The collection, formed of fifteen short poems, had a strong impact among the writers of the time. The work is preceded by a prologue written by Vicente Huidobro, and is the only prologue to be written by the creationist poet in his lifetime. Nowadays, Defence of the Idol is considered one of the benchmarks of Latin American avant-garde writing in Chile.
Publishing history
According to researcher Manuel Peña Muñoz, Cáceres wrote this collection of poems at the Café Iris, a literary cafe located in the Undurraga Building in Santiago. The poems 'Insomnia at Dawn', together with the first and fifth parts of 'Angel of Silence', were included in the anthology Modern Chilean Poetry (1931), edited by Rubén Azócar as a preliminary to the collection being published.
For the first edition of his book, Cáceres initially relied on two proposals for the prologue, written by poets Ángel Cruchaga Santa María and Pablo de Rokha. As neither version was totally to the author's liking, he requested a third and final version from Vicente Huidobro, who had returned from France the previous year. This generated strong debate between Rokha and Huidobro, which was recorded in the newspaper La Opinión.
The book was published thanks to the financial support of his brother, Raúl Cáceres Aravena, and his modest income teaching Spanish at a high school. Once published, Cáceres realised that the first edition was full of errors. Enraged, he gathered all the copies he could and burned them in a bonfire in his courtyard. Only a small number of first edition copies were saved. Some possibly remained in the hands of friends, such as the poet Eduardo Anguita. His brother Raúl kept at least one copy, while only two are currently preserved in the National Library of Chile. According to research, there are no further copies in other public libraries in Chile. These few remaining copies allowed the posthumous reprinting of the collection, by the Chilean poet and essayist Pedro Lastra, who textually transcribed the work in 1959 (photocopiers were yet to exist.)

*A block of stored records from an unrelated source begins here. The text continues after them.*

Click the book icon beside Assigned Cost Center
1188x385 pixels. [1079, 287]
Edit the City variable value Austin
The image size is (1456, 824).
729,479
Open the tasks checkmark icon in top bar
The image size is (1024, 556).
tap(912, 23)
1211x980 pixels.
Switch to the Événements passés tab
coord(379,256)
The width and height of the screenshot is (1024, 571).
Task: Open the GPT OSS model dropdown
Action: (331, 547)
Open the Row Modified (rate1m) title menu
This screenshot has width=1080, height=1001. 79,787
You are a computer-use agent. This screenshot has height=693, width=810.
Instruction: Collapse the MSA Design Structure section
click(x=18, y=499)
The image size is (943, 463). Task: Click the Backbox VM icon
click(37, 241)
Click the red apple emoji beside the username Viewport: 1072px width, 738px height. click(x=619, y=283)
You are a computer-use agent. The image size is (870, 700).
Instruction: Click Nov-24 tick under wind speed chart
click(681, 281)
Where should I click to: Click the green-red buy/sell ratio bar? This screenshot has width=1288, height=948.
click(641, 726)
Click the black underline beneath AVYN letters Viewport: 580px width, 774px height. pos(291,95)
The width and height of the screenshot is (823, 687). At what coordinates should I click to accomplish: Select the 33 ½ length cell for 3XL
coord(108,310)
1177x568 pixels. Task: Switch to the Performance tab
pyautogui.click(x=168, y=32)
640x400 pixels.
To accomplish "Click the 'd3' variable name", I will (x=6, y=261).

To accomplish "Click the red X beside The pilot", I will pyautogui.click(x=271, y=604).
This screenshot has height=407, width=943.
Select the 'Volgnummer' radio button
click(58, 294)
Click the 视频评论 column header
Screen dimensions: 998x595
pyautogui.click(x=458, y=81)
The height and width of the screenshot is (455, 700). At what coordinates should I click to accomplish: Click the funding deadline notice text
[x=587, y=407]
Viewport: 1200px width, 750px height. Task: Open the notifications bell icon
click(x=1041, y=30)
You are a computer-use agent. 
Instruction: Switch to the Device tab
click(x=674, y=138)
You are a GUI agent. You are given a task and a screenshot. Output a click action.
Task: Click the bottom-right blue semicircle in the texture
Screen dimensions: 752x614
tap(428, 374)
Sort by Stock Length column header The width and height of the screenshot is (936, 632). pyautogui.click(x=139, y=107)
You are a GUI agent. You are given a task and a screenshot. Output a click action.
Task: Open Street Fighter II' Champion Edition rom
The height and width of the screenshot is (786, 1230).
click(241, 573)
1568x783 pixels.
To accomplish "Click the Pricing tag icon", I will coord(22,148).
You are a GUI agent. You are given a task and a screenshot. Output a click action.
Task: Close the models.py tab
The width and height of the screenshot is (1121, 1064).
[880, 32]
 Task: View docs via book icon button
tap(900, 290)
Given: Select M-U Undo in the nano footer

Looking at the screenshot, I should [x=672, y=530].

The first reissue took place in 1996, in the collection Between Seas by Chilean publishers LOM Ediciones. This seventy page reprint was prepared by Lastra, who included a graphic appendix and additional epilogues. That same year it was published in the Vita nuova series by the publishers Ediciones el Tucán de Virginia, in Mexico City, though only part of Lastra's additions were incorporated. In 1997, the book, including material from the first reissue, was published as part of the Editorial Fund series by Pequeña Venecia, a publishing house in Caracas, Venezuela.
The author died in 1943.
Content
This collection is composed of the following poems:
In both the original edition published by Norma and the edition edited by Lastra for LOM Ediciones, the poems are preceded by a prologue by Vicente Huidobro. In Lastra's reissue, he includes diverse additional material after the poems:
The only known, preserved prose text written by the author, entitled "I, old and new words" written as a poetic statement and testimonial to precede his selection of poems published in Anthology of New Chilean Poetry (1935).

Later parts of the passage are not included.